| > > > Does the first page mirrored show the results
> > page?> >
> > Yes. I ran a test limit of 100 on the site
> > description above. The page displays correctly,
> but
> > when I click on an image link (or record link) it
> > takes me to an ARC Time-Out Page. The same
> happens
> > for the record link.
> Those were not-mirrored pages. You can prevent
> those with options -> Build -> No external pages
Okay. Did it.
>
> > > what files aren't you getting?> > The linked image files (gif). Scan
Rule is set
> to
> > get *gif, *jpg, etc.
> Do you mean +*gif +*jpg
Yes, sorry. +*gif, etc.
>
> > > What does the log say? Did you set the log to
> > > debug?> > I don't know if the log is set to debug (I'm
> options -> log -> create log files -> Select box
Yes. Set by default.
>
> Some of the links look like:
> src="/arc/laf/nara/images/select/iconLAButt_2.gif"
> The default is only scan downword from the starting
> url.
> Try options -> experts -> Travel mode= up/down
>
Okay. Did it.
I tried several tests (errors = 0). The initial page displays correctly, (the
captured URL page) but the links on that page consistantly send me to a
"Search Not Available" page.
The links are associated with (a) a thumbnail gif (or image icon); and (b) a
minor text record description. Clicking the gif or image icon will get a large
version of the image on the NARA site. Clicking on the short text record
description will get a full text record on the NARA site.
These two items, when clicked locally, send me to a "Search Not Available"
page.
HTTrack is mentioned on the Archives site at:
<http://www.archives.gov/records-mgmt/bulletins/2005/2005-02b.html>
In the first paragraph of that page, there is a link to general and technical
specifications for harvesting (see Appendix B and C). I hope this helps.
Thanks for your continued help. I'm not so sure we're going to be able to
make this work, but I'm willing to keep trying if you are.
| |

[Dataset items]
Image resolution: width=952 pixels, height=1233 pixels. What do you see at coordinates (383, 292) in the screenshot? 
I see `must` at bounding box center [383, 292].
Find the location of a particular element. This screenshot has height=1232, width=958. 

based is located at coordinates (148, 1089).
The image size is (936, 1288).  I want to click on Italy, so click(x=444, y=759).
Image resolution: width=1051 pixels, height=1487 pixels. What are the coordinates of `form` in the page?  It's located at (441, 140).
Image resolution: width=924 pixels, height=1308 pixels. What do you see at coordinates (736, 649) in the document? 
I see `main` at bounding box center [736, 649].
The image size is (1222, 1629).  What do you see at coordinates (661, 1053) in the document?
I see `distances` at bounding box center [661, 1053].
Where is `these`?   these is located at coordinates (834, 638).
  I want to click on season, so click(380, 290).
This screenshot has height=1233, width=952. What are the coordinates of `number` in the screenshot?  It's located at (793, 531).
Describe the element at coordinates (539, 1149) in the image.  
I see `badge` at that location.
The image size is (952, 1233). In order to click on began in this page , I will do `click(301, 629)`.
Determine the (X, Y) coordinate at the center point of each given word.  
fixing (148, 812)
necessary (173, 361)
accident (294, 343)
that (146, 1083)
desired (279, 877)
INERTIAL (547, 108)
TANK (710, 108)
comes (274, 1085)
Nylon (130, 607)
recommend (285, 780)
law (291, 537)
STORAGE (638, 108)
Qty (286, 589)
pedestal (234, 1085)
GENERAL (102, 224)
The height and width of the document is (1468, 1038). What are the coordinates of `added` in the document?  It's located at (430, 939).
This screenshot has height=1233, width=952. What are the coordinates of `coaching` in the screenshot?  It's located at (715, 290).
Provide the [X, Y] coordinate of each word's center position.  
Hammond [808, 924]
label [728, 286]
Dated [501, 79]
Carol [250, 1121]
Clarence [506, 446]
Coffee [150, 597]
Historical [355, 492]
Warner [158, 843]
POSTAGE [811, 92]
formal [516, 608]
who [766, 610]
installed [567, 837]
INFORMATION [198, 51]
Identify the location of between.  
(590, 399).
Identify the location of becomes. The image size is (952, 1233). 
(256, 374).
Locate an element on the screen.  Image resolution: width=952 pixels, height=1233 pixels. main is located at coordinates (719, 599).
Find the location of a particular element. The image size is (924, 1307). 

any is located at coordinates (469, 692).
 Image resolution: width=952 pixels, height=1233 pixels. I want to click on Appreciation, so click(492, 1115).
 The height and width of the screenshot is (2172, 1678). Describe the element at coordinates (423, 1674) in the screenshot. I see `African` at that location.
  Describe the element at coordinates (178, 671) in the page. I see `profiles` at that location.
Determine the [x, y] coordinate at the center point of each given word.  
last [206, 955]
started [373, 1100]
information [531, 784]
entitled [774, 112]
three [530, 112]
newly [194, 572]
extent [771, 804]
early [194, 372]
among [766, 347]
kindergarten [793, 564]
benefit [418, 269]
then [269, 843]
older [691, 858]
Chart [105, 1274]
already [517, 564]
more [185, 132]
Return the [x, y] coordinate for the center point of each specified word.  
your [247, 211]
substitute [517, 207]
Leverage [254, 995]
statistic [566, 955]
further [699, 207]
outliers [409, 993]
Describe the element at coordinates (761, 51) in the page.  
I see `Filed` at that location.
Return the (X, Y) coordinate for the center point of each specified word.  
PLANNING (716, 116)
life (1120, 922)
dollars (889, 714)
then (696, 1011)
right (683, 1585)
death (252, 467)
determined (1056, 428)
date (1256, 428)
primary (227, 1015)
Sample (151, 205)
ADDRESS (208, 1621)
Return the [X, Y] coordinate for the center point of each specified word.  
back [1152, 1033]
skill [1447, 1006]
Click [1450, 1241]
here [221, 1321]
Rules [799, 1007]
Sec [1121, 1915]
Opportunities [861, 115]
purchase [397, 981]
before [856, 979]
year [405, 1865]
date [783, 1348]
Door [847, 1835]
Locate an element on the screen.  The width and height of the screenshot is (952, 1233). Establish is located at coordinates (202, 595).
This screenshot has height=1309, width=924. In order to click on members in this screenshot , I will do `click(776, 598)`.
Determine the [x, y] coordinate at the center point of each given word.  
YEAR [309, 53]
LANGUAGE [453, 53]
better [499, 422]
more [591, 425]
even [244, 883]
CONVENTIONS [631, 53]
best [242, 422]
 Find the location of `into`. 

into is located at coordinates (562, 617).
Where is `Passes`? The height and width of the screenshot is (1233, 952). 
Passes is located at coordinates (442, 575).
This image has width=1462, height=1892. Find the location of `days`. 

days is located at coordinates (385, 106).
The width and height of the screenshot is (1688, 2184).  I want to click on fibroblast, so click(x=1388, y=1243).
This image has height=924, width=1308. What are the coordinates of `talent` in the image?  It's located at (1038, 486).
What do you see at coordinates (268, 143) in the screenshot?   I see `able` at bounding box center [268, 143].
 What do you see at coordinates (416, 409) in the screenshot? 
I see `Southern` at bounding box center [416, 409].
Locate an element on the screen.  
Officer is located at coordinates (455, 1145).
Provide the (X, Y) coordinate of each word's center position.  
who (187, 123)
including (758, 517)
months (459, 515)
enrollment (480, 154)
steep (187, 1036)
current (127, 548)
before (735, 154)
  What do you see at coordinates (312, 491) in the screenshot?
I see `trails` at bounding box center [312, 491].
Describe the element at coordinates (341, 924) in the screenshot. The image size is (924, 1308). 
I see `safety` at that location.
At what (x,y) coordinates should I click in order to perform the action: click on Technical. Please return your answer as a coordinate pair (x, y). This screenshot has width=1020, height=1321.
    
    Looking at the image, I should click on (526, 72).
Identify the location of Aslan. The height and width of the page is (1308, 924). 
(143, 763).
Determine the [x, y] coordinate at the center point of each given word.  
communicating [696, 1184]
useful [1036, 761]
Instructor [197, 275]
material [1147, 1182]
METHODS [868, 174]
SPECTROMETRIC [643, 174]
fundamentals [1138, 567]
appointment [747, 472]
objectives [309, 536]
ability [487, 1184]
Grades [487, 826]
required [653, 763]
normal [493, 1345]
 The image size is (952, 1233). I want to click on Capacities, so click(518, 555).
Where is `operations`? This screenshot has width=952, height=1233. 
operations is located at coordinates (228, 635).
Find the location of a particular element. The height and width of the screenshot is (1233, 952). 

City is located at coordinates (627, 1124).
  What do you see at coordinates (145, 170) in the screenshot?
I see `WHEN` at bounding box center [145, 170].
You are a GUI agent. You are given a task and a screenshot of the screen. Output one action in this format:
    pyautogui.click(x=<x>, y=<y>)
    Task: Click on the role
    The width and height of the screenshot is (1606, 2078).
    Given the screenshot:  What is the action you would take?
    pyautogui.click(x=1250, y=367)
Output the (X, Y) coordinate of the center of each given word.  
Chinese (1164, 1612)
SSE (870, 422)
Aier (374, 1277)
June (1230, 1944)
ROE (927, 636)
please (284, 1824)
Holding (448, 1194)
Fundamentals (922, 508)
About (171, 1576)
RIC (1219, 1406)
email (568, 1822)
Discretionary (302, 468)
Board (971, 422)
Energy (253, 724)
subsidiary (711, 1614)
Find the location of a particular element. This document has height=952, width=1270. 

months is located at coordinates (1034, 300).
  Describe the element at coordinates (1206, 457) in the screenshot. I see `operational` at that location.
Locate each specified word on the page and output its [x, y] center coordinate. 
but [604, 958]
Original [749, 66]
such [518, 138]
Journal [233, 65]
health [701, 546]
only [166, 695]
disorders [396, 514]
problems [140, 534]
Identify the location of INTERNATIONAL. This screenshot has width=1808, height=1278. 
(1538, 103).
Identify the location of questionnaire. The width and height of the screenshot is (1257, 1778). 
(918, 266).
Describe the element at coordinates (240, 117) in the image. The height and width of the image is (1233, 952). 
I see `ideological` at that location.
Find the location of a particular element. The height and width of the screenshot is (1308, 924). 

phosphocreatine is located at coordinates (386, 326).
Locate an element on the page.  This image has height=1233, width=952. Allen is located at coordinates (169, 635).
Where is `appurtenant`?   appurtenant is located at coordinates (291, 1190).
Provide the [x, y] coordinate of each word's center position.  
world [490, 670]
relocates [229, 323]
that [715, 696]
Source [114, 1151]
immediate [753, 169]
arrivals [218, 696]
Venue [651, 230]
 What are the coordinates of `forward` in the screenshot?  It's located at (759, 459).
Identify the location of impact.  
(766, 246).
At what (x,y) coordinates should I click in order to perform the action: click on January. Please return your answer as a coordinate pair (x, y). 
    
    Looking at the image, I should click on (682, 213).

DIRECTIONS ▸
In the forum thread about mirroring the archive site with HTTrack, repeat word for word everything from "These two items, when" down to "if you are.".

SOLUTION TO THIS TASK ▸
These two items, when clicked locally, send me to a "Search Not Available"
page.
HTTrack is mentioned on the Archives site at:
<http://www.archives.gov/records-mgmt/bulletins/2005/2005-02b.html>
In the first paragraph of that page, there is a link to general and technical
specifications for harvesting (see Appendix B and C). I hope this helps.
Thanks for your continued help. I'm not so sure we're going to be able to
make this work, but I'm willing to keep trying if you are.